The morning newspaper

Dale and I are among the mighty few who still subscribe to a newspaper – two, actually. The local paper used to be somewhat renowned, but times are tough for newspapers, and our daily read is pretty skinny. We also subscribe to the paper copy of the The Washington Post, which provides broader coverage.

We still go out to the driveway to pick it up. Our current delivery person is excellent – the paper is always there way before 7 a.m. I will be sending a holiday bonus. A previous delivery person was habitually late, and I would be camped out in the driveway pacing and waiting. I called and called until finally someone more punctual took over.

In my infinite generosity, I give Dale the front page first. We pass sections back and forth over the breakfast table, sometimes interrupted by our cat, who loves to sit on top of whatever you are trying to read. We both love the food section. I read obituaries and advice columns, and I seek out crossword puzzles and all variety of what might be called soft news. Dale calls it fluff. If the section is called Style or Entertainment, I’m in.

However, Dale religiously reads the comics. Every single one of them, even the ones that suck. I don’t read the comics. It’s some sort of impairment. Against my will, Dale will read aloud from one of the strips, trying to make me see the humor, and sometimes I actually do.

For example, Dale told me about a line from the comic strip Pearls Before Swine. In short, after a discussion about all the things we eat that aren’t good for our health, the character in the strip says he does it anyway.

“Because life is an amusement park.

And while you’ll stay there longer, all the rides will be closed.”

I laughed out loud, but damn, that hits close to home.

Then it was my turn. From the fuzzy animal section, I shared news that a female lion in the Indianapolis Zoo killed her boyfriend. Or mate, or whatever they call him. The father of her three cubs. They’d been together eight years. As I read it to Dale, we learned it was highly unusual for a female to dominate like that, and they don’t really understand what happened.

Dale said he probably left the toilet seat up.

Our local paper also reprinted a feature about NPR’s Terry Gross originally published in The Washington Post. The interviewer said, “You’ve interviewed tens of thousands of guests. Can you share any advice from any of your guests that has particularly affected you?”

This was her response:

Live your life, live your life, live your life.

She said it was a quote from Maurice Sendak, who was nearing death when he said it. She continued:

I do that mantra a lot. It’s just so easy to get caught up in the problems of day-to-day life, that you forget to kind of pull back a little and put everything in perspective and realize it’s the only life you have and make the best of it.

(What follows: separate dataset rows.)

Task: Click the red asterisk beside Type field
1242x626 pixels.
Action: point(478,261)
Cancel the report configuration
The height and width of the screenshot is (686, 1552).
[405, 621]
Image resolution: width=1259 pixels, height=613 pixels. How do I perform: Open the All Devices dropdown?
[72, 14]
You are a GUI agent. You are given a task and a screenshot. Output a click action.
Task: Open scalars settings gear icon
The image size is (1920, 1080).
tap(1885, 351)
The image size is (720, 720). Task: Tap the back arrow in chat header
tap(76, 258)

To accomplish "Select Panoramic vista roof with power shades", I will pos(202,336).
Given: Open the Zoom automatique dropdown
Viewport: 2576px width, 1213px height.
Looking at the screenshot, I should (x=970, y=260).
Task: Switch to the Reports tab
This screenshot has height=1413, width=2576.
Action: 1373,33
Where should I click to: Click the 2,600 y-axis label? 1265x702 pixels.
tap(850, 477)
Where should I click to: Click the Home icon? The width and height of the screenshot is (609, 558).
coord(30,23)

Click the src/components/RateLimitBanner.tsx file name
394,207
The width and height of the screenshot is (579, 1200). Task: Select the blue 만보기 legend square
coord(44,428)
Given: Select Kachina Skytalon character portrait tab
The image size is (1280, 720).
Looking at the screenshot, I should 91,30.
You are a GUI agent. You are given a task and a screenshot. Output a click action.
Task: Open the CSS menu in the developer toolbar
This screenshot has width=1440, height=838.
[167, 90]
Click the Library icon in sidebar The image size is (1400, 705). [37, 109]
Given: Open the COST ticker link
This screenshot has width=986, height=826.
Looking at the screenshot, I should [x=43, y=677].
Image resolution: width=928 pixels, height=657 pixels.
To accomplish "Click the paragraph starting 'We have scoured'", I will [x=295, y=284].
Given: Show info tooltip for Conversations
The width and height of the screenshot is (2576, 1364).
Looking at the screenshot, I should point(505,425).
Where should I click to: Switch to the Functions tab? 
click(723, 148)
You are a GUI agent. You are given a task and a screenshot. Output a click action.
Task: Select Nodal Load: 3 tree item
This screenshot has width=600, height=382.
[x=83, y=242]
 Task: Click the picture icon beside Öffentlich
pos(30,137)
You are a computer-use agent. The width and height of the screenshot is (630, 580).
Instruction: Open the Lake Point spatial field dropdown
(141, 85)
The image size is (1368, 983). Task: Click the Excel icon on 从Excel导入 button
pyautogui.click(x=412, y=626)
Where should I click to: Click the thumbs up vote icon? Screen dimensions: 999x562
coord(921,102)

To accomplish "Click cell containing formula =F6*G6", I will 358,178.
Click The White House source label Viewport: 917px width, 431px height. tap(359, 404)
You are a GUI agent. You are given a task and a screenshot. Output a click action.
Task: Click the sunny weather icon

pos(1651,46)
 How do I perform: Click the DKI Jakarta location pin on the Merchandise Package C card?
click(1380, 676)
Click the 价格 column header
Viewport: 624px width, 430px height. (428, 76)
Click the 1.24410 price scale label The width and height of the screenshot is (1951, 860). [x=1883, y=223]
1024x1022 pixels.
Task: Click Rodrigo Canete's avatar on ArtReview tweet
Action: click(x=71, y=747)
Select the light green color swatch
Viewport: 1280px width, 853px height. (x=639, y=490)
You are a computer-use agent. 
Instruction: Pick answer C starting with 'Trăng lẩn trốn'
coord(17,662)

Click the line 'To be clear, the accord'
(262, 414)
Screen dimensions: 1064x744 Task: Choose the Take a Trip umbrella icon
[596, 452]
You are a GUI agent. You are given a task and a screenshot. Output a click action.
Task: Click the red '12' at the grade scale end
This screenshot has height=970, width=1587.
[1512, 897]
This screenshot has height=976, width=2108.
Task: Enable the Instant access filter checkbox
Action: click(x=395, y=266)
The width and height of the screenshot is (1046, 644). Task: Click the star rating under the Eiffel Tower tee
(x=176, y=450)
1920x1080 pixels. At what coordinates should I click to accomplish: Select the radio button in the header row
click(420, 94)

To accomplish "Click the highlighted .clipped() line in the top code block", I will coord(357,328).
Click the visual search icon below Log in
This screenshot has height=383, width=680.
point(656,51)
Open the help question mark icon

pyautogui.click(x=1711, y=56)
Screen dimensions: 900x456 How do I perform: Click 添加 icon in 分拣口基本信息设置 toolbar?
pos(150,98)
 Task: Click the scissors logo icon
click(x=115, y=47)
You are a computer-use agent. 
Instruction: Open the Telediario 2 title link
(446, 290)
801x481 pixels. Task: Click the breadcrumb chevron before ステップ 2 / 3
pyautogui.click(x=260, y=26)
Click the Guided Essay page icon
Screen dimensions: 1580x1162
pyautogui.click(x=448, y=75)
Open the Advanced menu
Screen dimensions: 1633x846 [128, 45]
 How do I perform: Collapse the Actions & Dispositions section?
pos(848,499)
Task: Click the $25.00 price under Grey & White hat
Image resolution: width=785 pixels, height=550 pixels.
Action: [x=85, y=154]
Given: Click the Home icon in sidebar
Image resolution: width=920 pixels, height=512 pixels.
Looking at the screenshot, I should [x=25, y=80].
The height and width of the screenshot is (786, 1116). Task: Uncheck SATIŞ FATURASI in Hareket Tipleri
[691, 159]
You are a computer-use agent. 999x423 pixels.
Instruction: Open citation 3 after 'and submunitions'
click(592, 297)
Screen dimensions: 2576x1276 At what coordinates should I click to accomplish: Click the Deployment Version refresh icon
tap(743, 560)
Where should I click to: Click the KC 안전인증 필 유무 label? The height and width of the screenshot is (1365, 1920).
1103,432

I like my shrinking morning newspaper, those little bundles of fun. Dale and I enjoy the experience of exploring it together. Even if we zip through the newspaper in 10 minutes, the morning doesn’t seem complete without it. We learn new things, sometimes we get mad and we almost always laugh.

All journalists make mistakes from time to time, and certainly there’s bias, but I don’t believe journalists are the enemy of the people, and it’s not fake news. My thought is to pay attention, read broadly with a discerning eye, slow down to enjoy the fluff and live your life, live your life, live your life.